# TASK DATA:
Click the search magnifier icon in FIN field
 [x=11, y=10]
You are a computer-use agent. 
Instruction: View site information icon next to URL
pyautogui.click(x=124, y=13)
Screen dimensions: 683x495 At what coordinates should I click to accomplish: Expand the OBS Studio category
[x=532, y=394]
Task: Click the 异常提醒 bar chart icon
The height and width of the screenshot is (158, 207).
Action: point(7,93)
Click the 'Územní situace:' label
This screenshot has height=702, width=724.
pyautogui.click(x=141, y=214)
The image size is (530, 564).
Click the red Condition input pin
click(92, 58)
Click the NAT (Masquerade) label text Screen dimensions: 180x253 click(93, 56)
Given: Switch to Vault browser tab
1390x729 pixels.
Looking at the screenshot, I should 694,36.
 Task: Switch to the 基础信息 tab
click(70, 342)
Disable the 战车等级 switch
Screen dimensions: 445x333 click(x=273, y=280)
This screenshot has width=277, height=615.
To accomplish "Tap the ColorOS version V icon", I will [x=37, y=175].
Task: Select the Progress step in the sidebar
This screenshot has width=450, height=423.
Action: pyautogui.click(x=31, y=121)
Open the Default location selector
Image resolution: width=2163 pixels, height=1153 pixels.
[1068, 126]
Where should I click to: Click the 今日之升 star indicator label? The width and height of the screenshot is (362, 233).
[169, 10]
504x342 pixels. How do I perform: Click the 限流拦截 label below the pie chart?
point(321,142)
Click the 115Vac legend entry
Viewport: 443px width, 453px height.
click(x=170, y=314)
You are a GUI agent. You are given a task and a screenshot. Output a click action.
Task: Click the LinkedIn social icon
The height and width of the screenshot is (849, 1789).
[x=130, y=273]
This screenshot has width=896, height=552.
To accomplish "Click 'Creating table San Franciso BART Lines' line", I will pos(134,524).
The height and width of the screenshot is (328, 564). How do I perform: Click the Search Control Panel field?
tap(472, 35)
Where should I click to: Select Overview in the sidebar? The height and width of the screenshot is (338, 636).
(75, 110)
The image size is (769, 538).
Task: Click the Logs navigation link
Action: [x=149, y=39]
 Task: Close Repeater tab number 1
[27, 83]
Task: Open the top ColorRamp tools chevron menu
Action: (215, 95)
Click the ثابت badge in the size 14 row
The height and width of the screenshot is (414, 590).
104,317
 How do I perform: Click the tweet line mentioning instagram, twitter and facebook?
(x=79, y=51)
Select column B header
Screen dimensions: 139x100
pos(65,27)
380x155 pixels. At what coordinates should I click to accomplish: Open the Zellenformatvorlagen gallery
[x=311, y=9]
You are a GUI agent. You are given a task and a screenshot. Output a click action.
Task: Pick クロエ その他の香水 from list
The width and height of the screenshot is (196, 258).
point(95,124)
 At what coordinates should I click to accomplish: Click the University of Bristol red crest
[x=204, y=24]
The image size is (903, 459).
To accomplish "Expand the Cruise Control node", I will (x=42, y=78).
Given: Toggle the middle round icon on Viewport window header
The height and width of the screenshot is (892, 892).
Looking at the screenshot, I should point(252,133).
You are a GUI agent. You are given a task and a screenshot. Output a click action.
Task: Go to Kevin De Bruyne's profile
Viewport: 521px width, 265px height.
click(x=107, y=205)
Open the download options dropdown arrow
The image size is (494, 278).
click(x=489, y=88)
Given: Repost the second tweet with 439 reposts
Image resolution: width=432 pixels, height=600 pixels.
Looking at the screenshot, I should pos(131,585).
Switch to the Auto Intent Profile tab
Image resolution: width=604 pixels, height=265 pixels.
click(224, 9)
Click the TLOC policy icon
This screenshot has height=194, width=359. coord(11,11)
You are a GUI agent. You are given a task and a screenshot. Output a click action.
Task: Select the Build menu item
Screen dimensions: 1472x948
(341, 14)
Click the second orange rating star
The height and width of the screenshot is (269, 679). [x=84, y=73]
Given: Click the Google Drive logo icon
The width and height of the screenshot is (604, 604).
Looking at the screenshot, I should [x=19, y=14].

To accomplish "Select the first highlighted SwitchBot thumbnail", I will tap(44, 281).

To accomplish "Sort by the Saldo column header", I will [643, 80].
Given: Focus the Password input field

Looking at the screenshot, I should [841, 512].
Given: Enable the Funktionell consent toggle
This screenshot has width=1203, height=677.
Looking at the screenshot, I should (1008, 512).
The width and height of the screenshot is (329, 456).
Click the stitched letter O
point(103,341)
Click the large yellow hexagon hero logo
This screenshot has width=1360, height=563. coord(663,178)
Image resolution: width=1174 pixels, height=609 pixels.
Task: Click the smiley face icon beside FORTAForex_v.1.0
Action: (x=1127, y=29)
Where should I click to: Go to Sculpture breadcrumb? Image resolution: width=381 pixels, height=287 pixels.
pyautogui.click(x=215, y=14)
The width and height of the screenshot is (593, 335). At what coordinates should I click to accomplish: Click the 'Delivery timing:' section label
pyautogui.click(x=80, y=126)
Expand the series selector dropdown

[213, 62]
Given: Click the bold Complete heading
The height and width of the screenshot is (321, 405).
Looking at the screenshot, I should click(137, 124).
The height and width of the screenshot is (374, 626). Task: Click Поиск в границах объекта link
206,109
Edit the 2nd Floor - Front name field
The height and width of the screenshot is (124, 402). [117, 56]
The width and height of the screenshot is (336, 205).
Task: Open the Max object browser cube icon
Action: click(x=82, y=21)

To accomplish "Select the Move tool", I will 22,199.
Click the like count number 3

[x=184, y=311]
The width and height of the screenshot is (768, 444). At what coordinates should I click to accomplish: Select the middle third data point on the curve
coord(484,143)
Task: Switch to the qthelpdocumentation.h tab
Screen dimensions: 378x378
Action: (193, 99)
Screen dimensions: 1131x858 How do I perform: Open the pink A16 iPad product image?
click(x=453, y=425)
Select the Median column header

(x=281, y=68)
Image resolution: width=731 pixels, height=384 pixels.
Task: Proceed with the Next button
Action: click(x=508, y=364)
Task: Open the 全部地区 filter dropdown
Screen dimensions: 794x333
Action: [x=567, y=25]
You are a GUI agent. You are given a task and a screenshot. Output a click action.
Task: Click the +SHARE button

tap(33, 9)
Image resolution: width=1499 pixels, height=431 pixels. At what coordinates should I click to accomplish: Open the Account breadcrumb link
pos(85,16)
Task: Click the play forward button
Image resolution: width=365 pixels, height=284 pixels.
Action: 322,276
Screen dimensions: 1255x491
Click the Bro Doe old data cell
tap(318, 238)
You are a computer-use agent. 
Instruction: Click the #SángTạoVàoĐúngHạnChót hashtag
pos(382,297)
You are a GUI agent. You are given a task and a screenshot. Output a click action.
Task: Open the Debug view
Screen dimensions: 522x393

# TASK PROMPT:
Give all of the entries again, word for word.

# ANSWER SECTION:
Click the search magnifier icon in FIN field
 [x=11, y=10]
You are a computer-use agent. 
Instruction: View site information icon next to URL
pyautogui.click(x=124, y=13)
Screen dimensions: 683x495 At what coordinates should I click to accomplish: Expand the OBS Studio category
[x=532, y=394]
Task: Click the 异常提醒 bar chart icon
The height and width of the screenshot is (158, 207).
Action: point(7,93)
Click the 'Územní situace:' label
This screenshot has height=702, width=724.
pyautogui.click(x=141, y=214)
The image size is (530, 564).
Click the red Condition input pin
click(92, 58)
Click the NAT (Masquerade) label text Screen dimensions: 180x253 click(93, 56)
Given: Switch to Vault browser tab
1390x729 pixels.
Looking at the screenshot, I should 694,36.
 Task: Switch to the 基础信息 tab
click(70, 342)
Disable the 战车等级 switch
Screen dimensions: 445x333 click(x=273, y=280)
This screenshot has width=277, height=615.
To accomplish "Tap the ColorOS version V icon", I will [x=37, y=175].
Task: Select the Progress step in the sidebar
This screenshot has width=450, height=423.
Action: pyautogui.click(x=31, y=121)
Open the Default location selector
Image resolution: width=2163 pixels, height=1153 pixels.
[1068, 126]
Where should I click to: Click the 今日之升 star indicator label? The width and height of the screenshot is (362, 233).
[169, 10]
504x342 pixels. How do I perform: Click the 限流拦截 label below the pie chart?
point(321,142)
Click the 115Vac legend entry
Viewport: 443px width, 453px height.
click(x=170, y=314)
You are a GUI agent. You are given a task and a screenshot. Output a click action.
Task: Click the LinkedIn social icon
The height and width of the screenshot is (849, 1789).
[x=130, y=273]
This screenshot has width=896, height=552.
To accomplish "Click 'Creating table San Franciso BART Lines' line", I will pos(134,524).
The height and width of the screenshot is (328, 564). How do I perform: Click the Search Control Panel field?
tap(472, 35)
Where should I click to: Select Overview in the sidebar? The height and width of the screenshot is (338, 636).
(75, 110)
The image size is (769, 538).
Task: Click the Logs navigation link
Action: [x=149, y=39]
 Task: Close Repeater tab number 1
[27, 83]
Task: Open the top ColorRamp tools chevron menu
Action: (215, 95)
Click the ثابت badge in the size 14 row
The height and width of the screenshot is (414, 590).
104,317
 How do I perform: Click the tweet line mentioning instagram, twitter and facebook?
(x=79, y=51)
Select column B header
Screen dimensions: 139x100
pos(65,27)
380x155 pixels. At what coordinates should I click to accomplish: Open the Zellenformatvorlagen gallery
[x=311, y=9]
You are a GUI agent. You are given a task and a screenshot. Output a click action.
Task: Pick クロエ その他の香水 from list
The width and height of the screenshot is (196, 258).
point(95,124)
 At what coordinates should I click to accomplish: Click the University of Bristol red crest
[x=204, y=24]
The image size is (903, 459).
To accomplish "Expand the Cruise Control node", I will (x=42, y=78).
Given: Toggle the middle round icon on Viewport window header
The height and width of the screenshot is (892, 892).
Looking at the screenshot, I should point(252,133).
You are a GUI agent. You are given a task and a screenshot. Output a click action.
Task: Go to Kevin De Bruyne's profile
Viewport: 521px width, 265px height.
click(x=107, y=205)
Open the download options dropdown arrow
The image size is (494, 278).
click(x=489, y=88)
Given: Repost the second tweet with 439 reposts
Image resolution: width=432 pixels, height=600 pixels.
Looking at the screenshot, I should pos(131,585).
Switch to the Auto Intent Profile tab
Image resolution: width=604 pixels, height=265 pixels.
click(224, 9)
Click the TLOC policy icon
This screenshot has height=194, width=359. coord(11,11)
You are a GUI agent. You are given a task and a screenshot. Output a click action.
Task: Select the Build menu item
Screen dimensions: 1472x948
(341, 14)
Click the second orange rating star
The height and width of the screenshot is (269, 679). [x=84, y=73]
Given: Click the Google Drive logo icon
The width and height of the screenshot is (604, 604).
Looking at the screenshot, I should [x=19, y=14].

To accomplish "Select the first highlighted SwitchBot thumbnail", I will tap(44, 281).

To accomplish "Sort by the Saldo column header", I will [643, 80].
Given: Focus the Password input field

Looking at the screenshot, I should [841, 512].
Given: Enable the Funktionell consent toggle
This screenshot has width=1203, height=677.
Looking at the screenshot, I should (1008, 512).
The width and height of the screenshot is (329, 456).
Click the stitched letter O
point(103,341)
Click the large yellow hexagon hero logo
This screenshot has width=1360, height=563. coord(663,178)
Image resolution: width=1174 pixels, height=609 pixels.
Task: Click the smiley face icon beside FORTAForex_v.1.0
Action: (x=1127, y=29)
Where should I click to: Go to Sculpture breadcrumb? Image resolution: width=381 pixels, height=287 pixels.
pyautogui.click(x=215, y=14)
The width and height of the screenshot is (593, 335). At what coordinates should I click to accomplish: Click the 'Delivery timing:' section label
pyautogui.click(x=80, y=126)
Expand the series selector dropdown

[213, 62]
Given: Click the bold Complete heading
The height and width of the screenshot is (321, 405).
Looking at the screenshot, I should click(137, 124).
The height and width of the screenshot is (374, 626). Task: Click Поиск в границах объекта link
206,109
Edit the 2nd Floor - Front name field
The height and width of the screenshot is (124, 402). [117, 56]
The width and height of the screenshot is (336, 205).
Task: Open the Max object browser cube icon
Action: click(x=82, y=21)

To accomplish "Select the Move tool", I will 22,199.
Click the like count number 3

[x=184, y=311]
The width and height of the screenshot is (768, 444). At what coordinates should I click to accomplish: Select the middle third data point on the curve
coord(484,143)
Task: Switch to the qthelpdocumentation.h tab
Screen dimensions: 378x378
Action: (193, 99)
Screen dimensions: 1131x858 How do I perform: Open the pink A16 iPad product image?
click(x=453, y=425)
Select the Median column header

(x=281, y=68)
Image resolution: width=731 pixels, height=384 pixels.
Task: Proceed with the Next button
Action: click(x=508, y=364)
Task: Open the 全部地区 filter dropdown
Screen dimensions: 794x333
Action: [x=567, y=25]
You are a GUI agent. You are given a task and a screenshot. Output a click action.
Task: Click the +SHARE button

tap(33, 9)
Image resolution: width=1499 pixels, height=431 pixels. At what coordinates should I click to accomplish: Open the Account breadcrumb link
pos(85,16)
Task: Click the play forward button
Image resolution: width=365 pixels, height=284 pixels.
Action: 322,276
Screen dimensions: 1255x491
Click the Bro Doe old data cell
tap(318, 238)
You are a computer-use agent. 
Instruction: Click the #SángTạoVàoĐúngHạnChót hashtag
pos(382,297)
You are a GUI agent. You are given a task and a screenshot. Output a click action.
Task: Open the Debug view
Screen dimensions: 522x393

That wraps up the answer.